Tivemos que montar, já que a maioria é militante e quer carregar a sua bandeira. Não podíamos anunciar sem antes resolvermos essa questão”, afirmou. Depois do debate que, conforme Brust teria acontecido no dia do Dois de Julho, a maioria decidiu sair sozinho, ou seja, sem coligação.  
 
“Renúncia foi unilateral”
 
Questionado sobre o projeto de candidatura própria, tão divulgado pelo partido, Brust reconheceu que desde o início o partido se firmava com a postulação do deputado federal Marcos Medrado. “Porém houve uma renúncia unilateral de Marcos Medrado que disse sair só como vice”, frisou. 

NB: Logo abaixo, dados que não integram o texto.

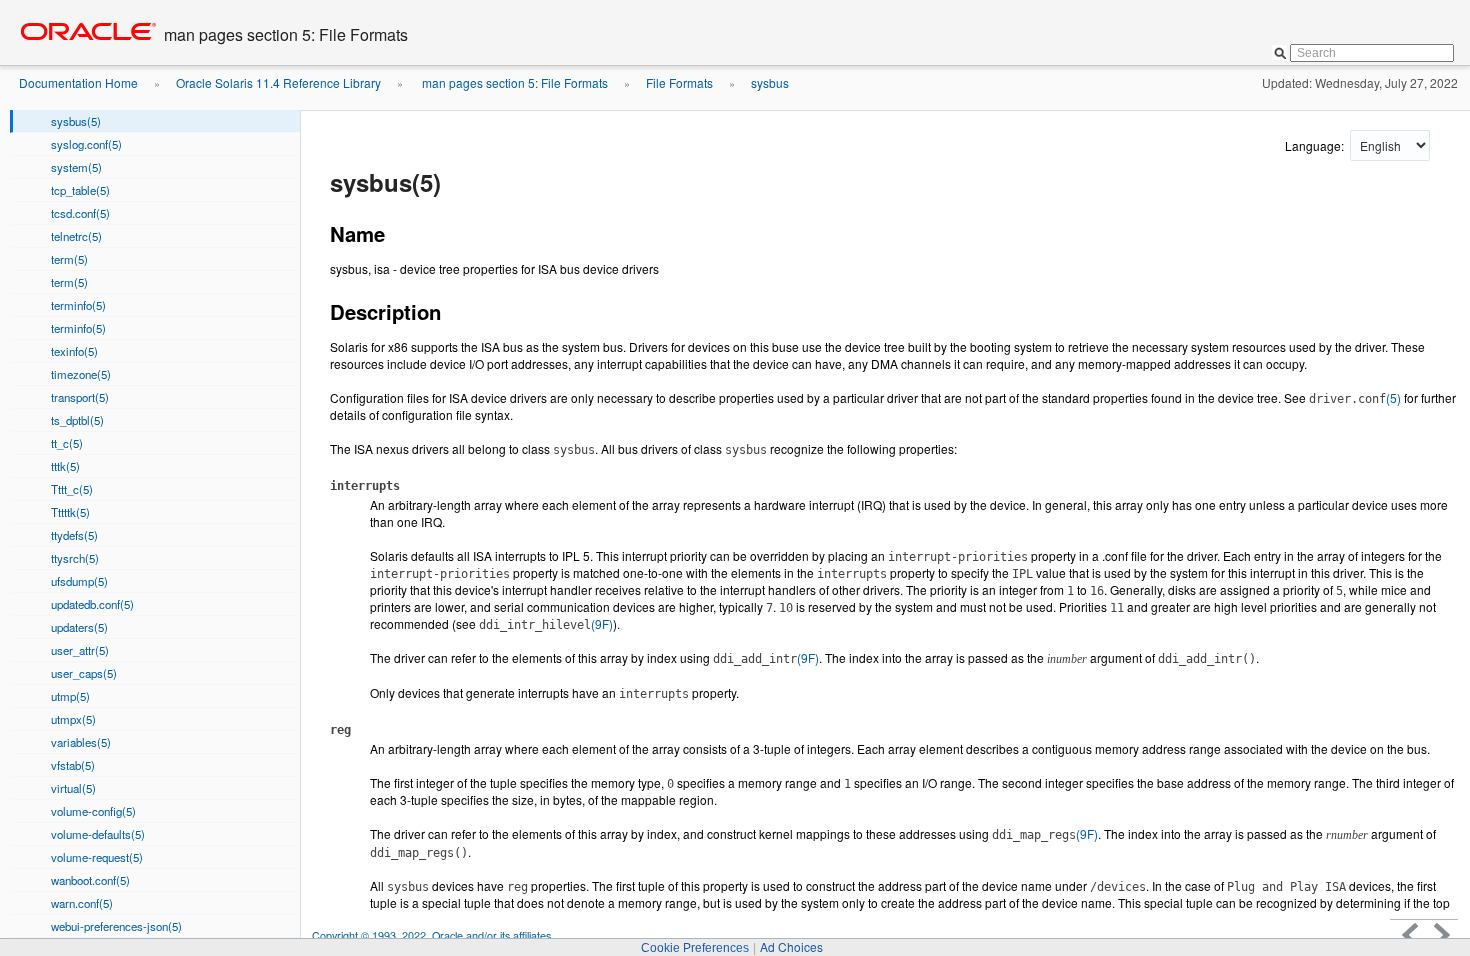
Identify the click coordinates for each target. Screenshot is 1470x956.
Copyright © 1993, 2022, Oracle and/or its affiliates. (434, 935)
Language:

O líder do PDT justificou que, como a sigla não conseguiu sugerir o segundo nome na chapa de Pelegrino, foi preciso sentar à mesa para debater as propostas e programas. “Temos como prioridade os pontos básicos da saúde e da educação.  Educação e acesso de todos à saúde”, enfatizou.   
 
Brust minimizou a tentativa de negociação com o PMDB. Kertész deixou o cortejo do Dois de Julho para conversar com a cúpula pedetista sobre uma aliança eleitoral. “Conversei com Carlos Lupi (presidente nacional do PDT) e ele disse que houve uma conversa com Geddel (líder peemedebista), mas ressaltou que a nossa composição era com o candidato do PT”, resumiu.   
O certo é que o fechamento em torno do PT em Salvador envolveu o comandante da sigla em âmbito nacional, Carlos Lupi. A costura final foi feita pelo próprio candidato petista em um encontro com Lupi ontem em Brasília.
“Estou muito feliz, pois o PDT faz parte da base. O partido vinha conversando conosco e hoje nós completamos essa aliança. Trata-se de um partido importante com dois vereadores, Odiosvaldo Vigas e Gilberto José e deputados estaduais, como o presidente da Assembleia Marcelo Nilo. Eles vão dar uma grande contribuição ao programa. Vamos todos unidos por Salvador”, enfatizou.